• WHAT YOU WILL DO:
Copy every line of the records below word for word, leaving out the pictures.

• INPUT MATERIAL:
▼

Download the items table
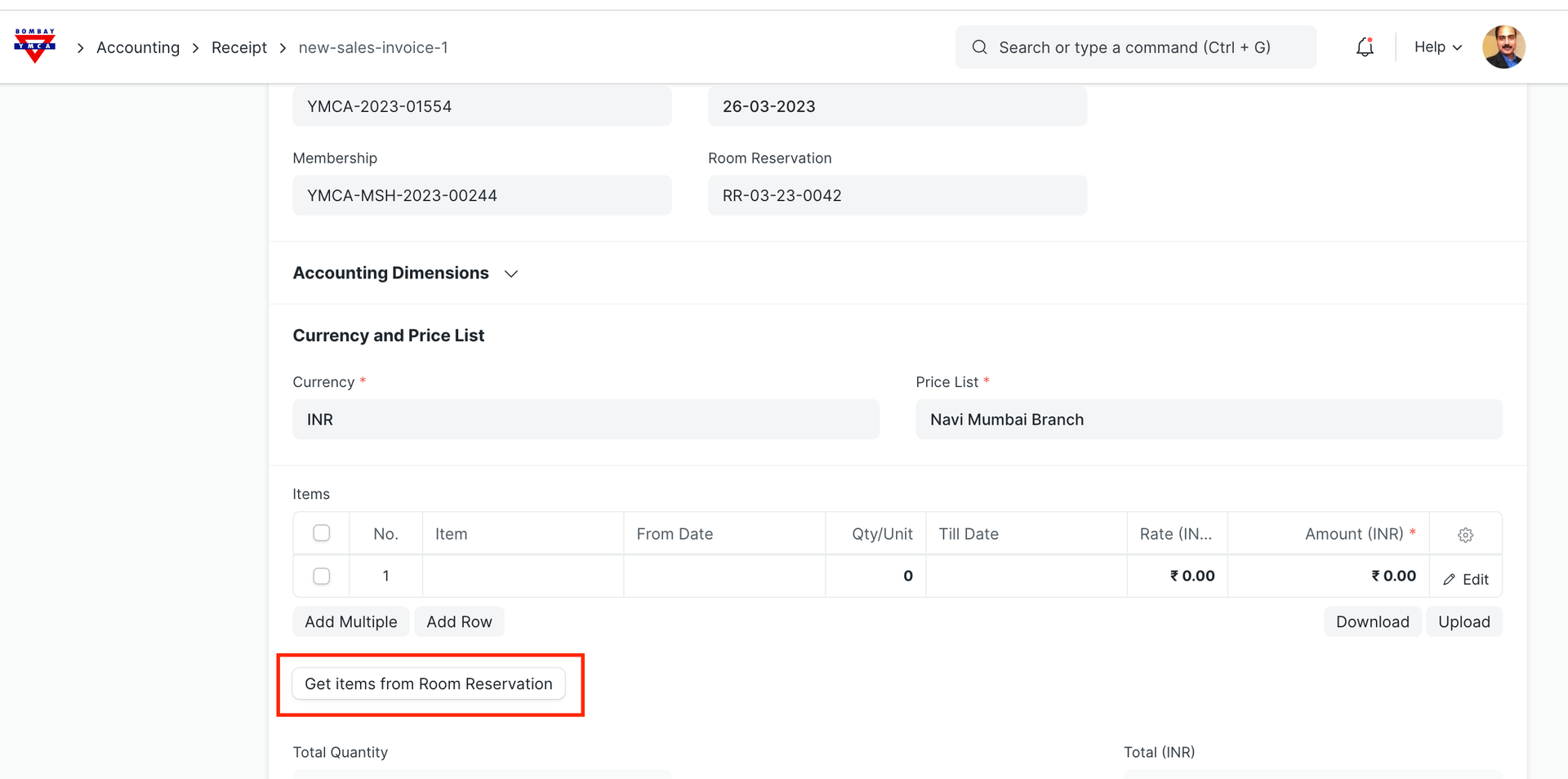Image resolution: width=1568 pixels, height=779 pixels. (1372, 621)
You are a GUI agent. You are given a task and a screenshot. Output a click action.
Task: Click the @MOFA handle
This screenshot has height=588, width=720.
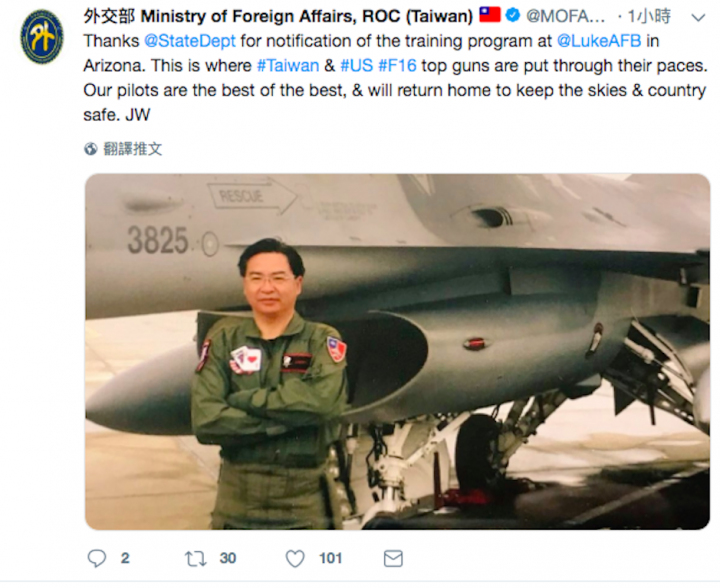(x=565, y=17)
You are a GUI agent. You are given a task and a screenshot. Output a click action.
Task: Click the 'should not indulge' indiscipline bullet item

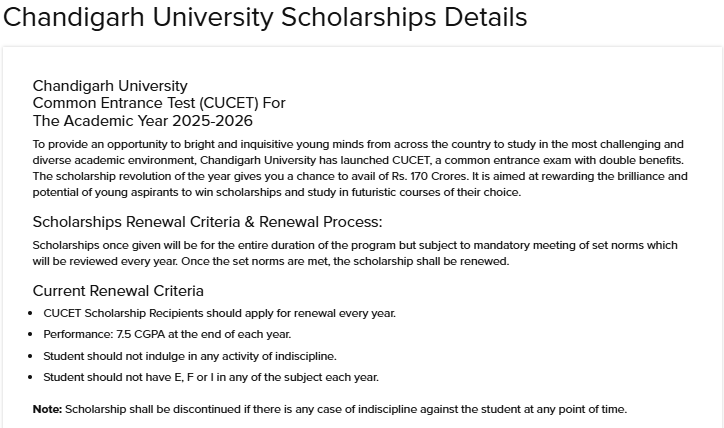(190, 356)
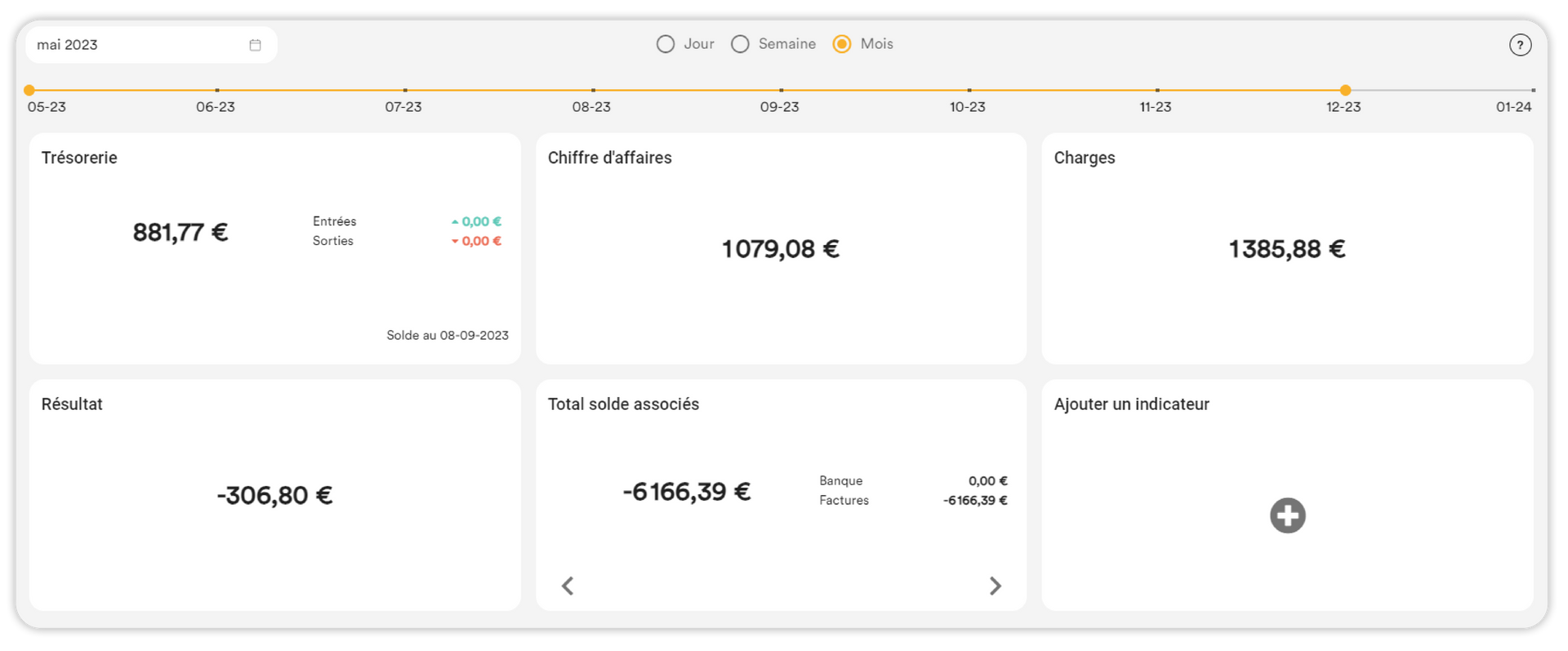Select the 06-23 timeline marker
The width and height of the screenshot is (1568, 651).
click(217, 91)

▲

• RIGHT ANSWER:
Download the items table
Image resolution: width=1568 pixels, height=779 pixels. (1372, 621)
You are a GUI agent. You are given a task and a screenshot. Output a click action.
Task: Click the @MOFA handle
This screenshot has height=588, width=720.
(x=565, y=17)
You are a GUI agent. You are given a task and a screenshot. Output a click action.
Task: Click the 'should not indulge' indiscipline bullet item

(190, 356)
Select the 06-23 timeline marker
The width and height of the screenshot is (1568, 651).
click(217, 91)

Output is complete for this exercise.